_Directions_
Apart from the images, the entire listing below must be restated word for word.

_Extracted entries_
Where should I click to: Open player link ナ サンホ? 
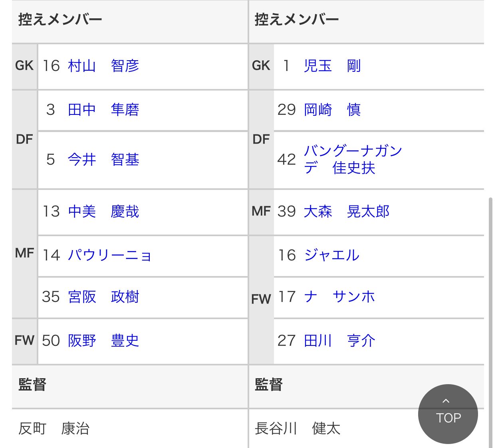[339, 297]
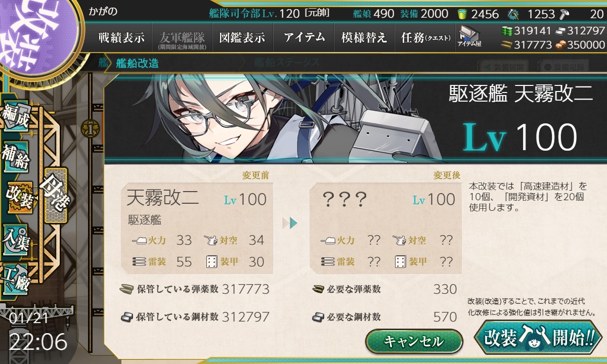The image size is (607, 364).
Task: Open the 編成 fleet composition icon
Action: click(x=15, y=117)
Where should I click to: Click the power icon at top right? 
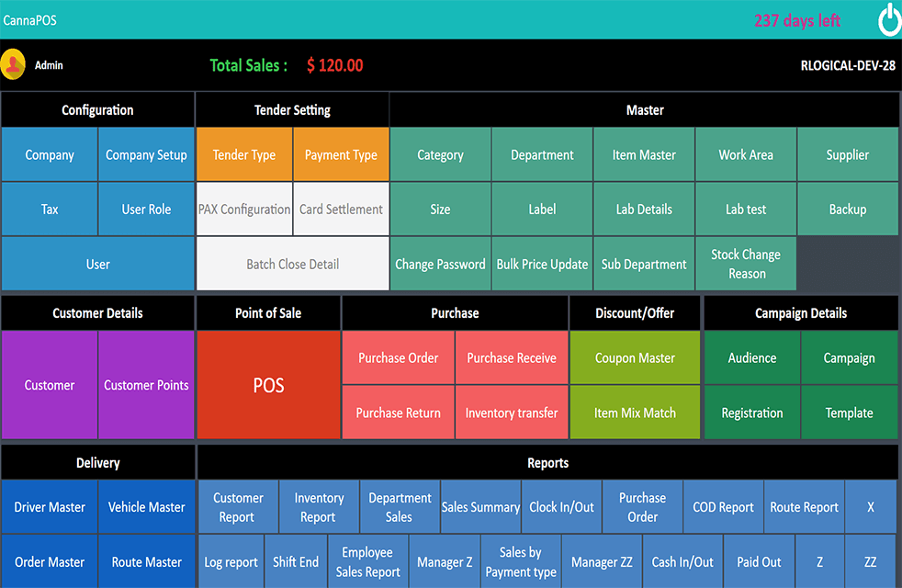pos(889,19)
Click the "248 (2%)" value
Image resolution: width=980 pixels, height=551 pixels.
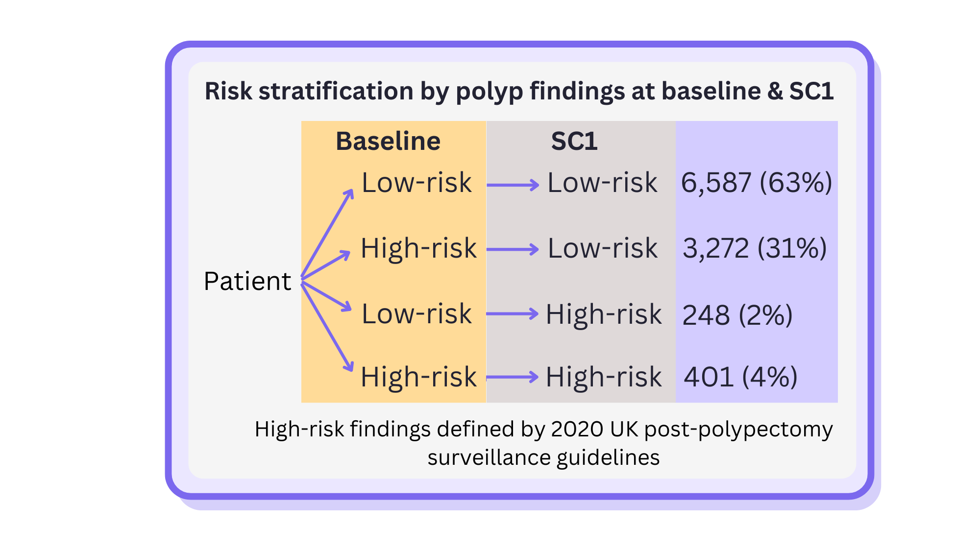pyautogui.click(x=737, y=315)
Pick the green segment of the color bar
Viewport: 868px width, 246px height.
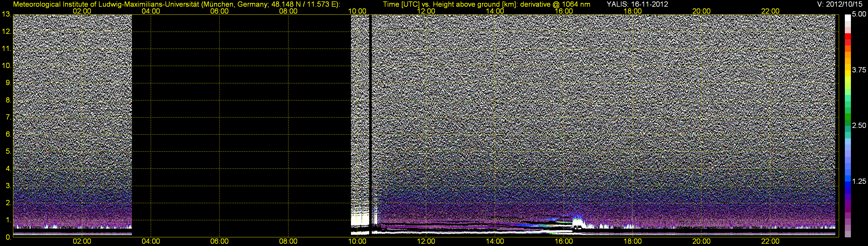847,116
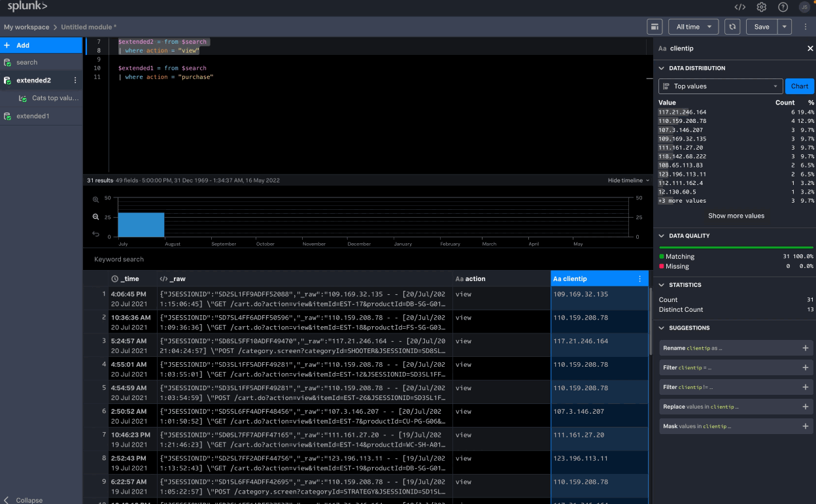Open the Top values dropdown
This screenshot has height=504, width=816.
point(721,86)
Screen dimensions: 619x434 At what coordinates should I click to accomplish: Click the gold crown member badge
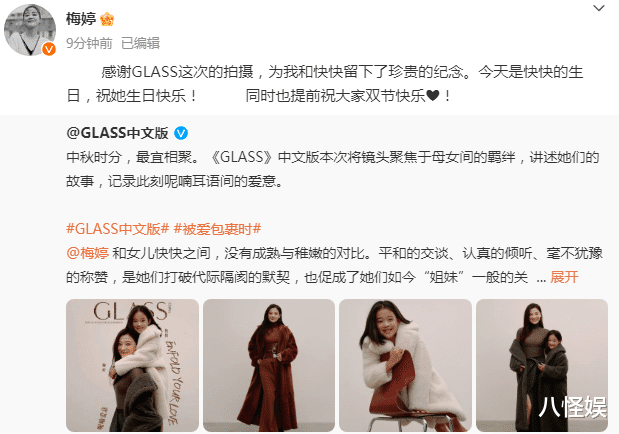pyautogui.click(x=107, y=19)
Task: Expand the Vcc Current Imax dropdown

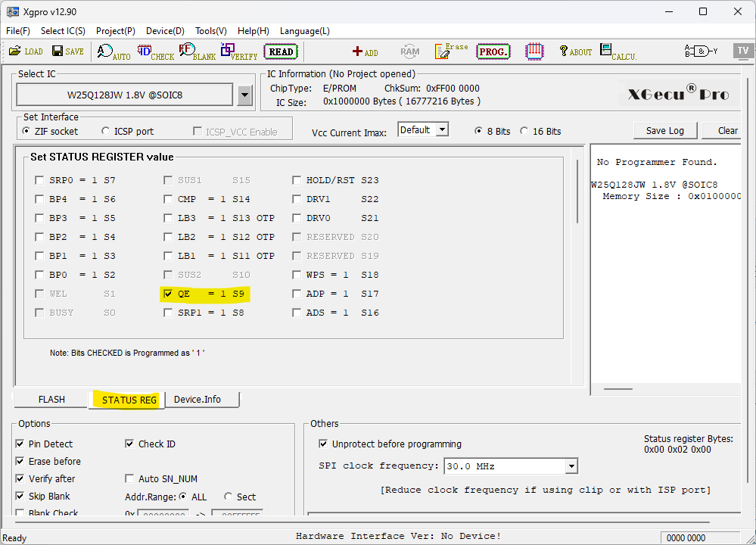Action: [x=442, y=130]
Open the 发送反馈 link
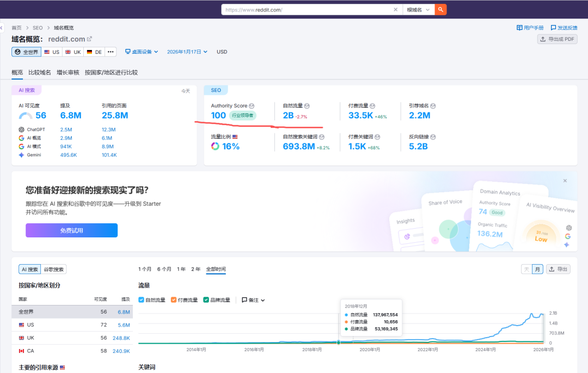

_Finished task_
Where should I click to: Open player link ナ サンホ? 
[339, 297]
The image size is (607, 364).
Task: Open the 編成 fleet composition icon
Action: click(x=15, y=117)
Where should I click to: Click the power icon at top right? 
pos(889,19)
Click the "248 (2%)" value
Image resolution: width=980 pixels, height=551 pixels.
pyautogui.click(x=737, y=315)
Pick the green segment of the color bar
Viewport: 868px width, 246px height.
847,116
Open the Top values dropdown
This screenshot has height=504, width=816.
point(721,86)
Screen dimensions: 619x434 At what coordinates should I click to accomplish: Click the gold crown member badge
pyautogui.click(x=107, y=19)
Task: Expand the Vcc Current Imax dropdown

Action: [x=442, y=130]
Open the 发送反馈 link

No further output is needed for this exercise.